▸ **AUFGABE 1**
Wie hoch war laut dem zitierten Abschnitt die annualisierte Rendite des S&P 500-Index über die genannten Zeiträume von Mai bis Oktober?

▸ **ZITIERTER ABSCHNITT**

--------------------

Die folgende Tabelle zeigt die Renditen des S&P 500 für die Mai bis Oktober Perioden seit 2009:

 

Zeitraum

S&P 500-Index Rendite p.a. (%)

Mai 2009-Oktober 2009

20,00

Mai 2010-Oktober 2010

0,70

Mai 2011-Oktober 2011

-7,10

Mai 2012-Oktober 2012

2,20

Mai 2013-Oktober 2013

11,20

 

Die annualisierte Rendite des S&P 500-Index über diese Zeiträume betrug 4,9% p.a., während mit US-T-Bills kaum Erträge zu erzielen waren.

Der Basisgrundsatz des Kapitalmarkts besagt, dass es einen positiven Zusammenhang zwischen systematischem Risiko und erwarteter Rendite gibt:

Um zu glauben, dass Aktien zwischen Mai bis Oktober dauerhaft für die Zukunft vorhersehbar niedrigere Renditen als Anleihen erzielen, muss man auch glauben, dass Aktien zwischen Mai bis Oktober weniger riskant sind - eine unsinnige Argumentation.

 

Börsenweisheit: Kaufe, wenn die Kanonen donnern (oder: Buy on bad news, sell on good news)

Falsch!

Diese Börsenweisheit kann in einem finanziellen Desaster enden. Dem wohl bedeutendsten Volkswirt, John Maynard Keynes, wird der Ausspruch zugeschrieben, Aktienmärkte können länger irrational bleiben als die individuelle Zahlungsfähigkeit ausreicht.

Begründung:

Die Wertpapierkurse beinhalten zu jedem gegebenen Zeitpunkt alle öffentlich zugänglichen Informationen. Fehlerhafte Preise können entstehen, jedoch in keinem vorhersehbaren Muster aus dem dauerhaft nach Kosten ein Vorteil entstehen könnte. Deshalb sollten Sie Ihre Entscheidung, Aktien zu kaufen oder verkaufen, nicht von Nachrichten abhängig machen, sondern von Ihrer individuellen finanziellen Lebensplanung.

Eine individuelle finanzielle Lebensplanung in Verbindung mit einem wissenschaftlich passiven Investmentansatz bildet die Voraussetzung jeder Anlageentscheidung – und nicht die jeweilige Nachrichtenlage! Allein Ihre objektive (Ihr Können) und Ihre subjektive (Ihr Wollen und Brauchen) Risikotragfähigkeit sollte entscheiden, wieviel Aktien Ihr Wertpapierportfolio verträgt. Nur wenn sich Ihre Risikotragfähigkeit ändert, muss Ihre Aktienquote angepasst werden. Sollte sich Ihre Risikotragfähigkeit aber nicht ändern, passen Sie Ihre Aktienquote erst nach einem größeren Aktienrückgang durch Aktienkauf bzw. nach einem größeren Aktienanstieg durch einen Aktienverkauf auf Ihre als sinnvoll erachtete Aktienquote an (sog. Re-Balancing).

--------------------

▸ **DATENSATZAUSZUG**
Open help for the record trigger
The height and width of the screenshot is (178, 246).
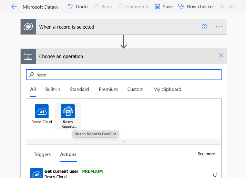point(204,27)
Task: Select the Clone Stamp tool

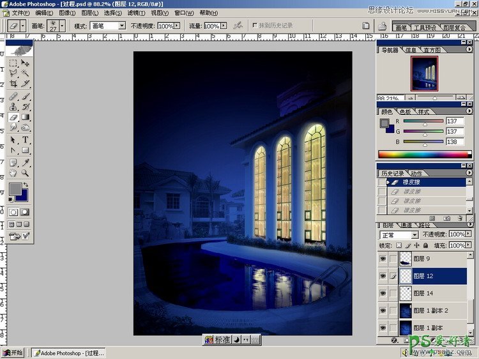Action: point(13,107)
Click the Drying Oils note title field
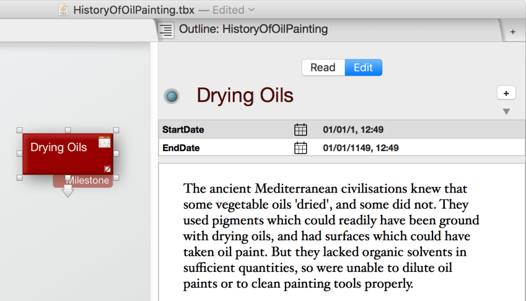This screenshot has width=526, height=301. (245, 96)
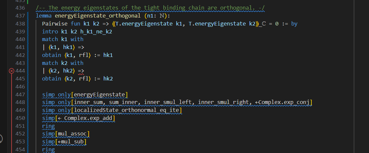Click line number 437 in the gutter
The image size is (369, 153).
coord(21,16)
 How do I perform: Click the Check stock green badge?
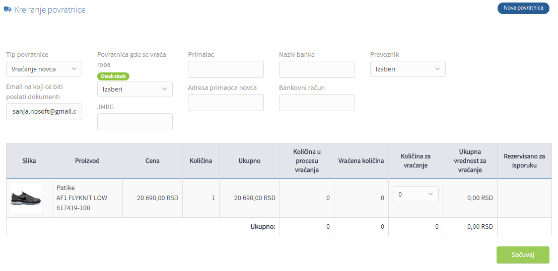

--------------------

▸ **AUFGABE 2**
Tausche in den Datenzeilen vom Beginn bis einschließlich der Zeile mit „coord(21,16)“ den Ausdruck „Drying Oils“ gegen „Cooking Oils“ aus, und gib diese Zeilen sonst unverändert und ohne die Bilder wieder.

▸ **LÖSUNG 1**
Sie betrug 4,9 % p.a.

▸ **LÖSUNG 2**
Open help for the record trigger
The height and width of the screenshot is (178, 246).
point(204,27)
Task: Select the Clone Stamp tool

Action: point(13,107)
Click the Cooking Oils note title field
This screenshot has width=526, height=301. (245, 96)
Click line number 437 in the gutter
The image size is (369, 153).
coord(21,16)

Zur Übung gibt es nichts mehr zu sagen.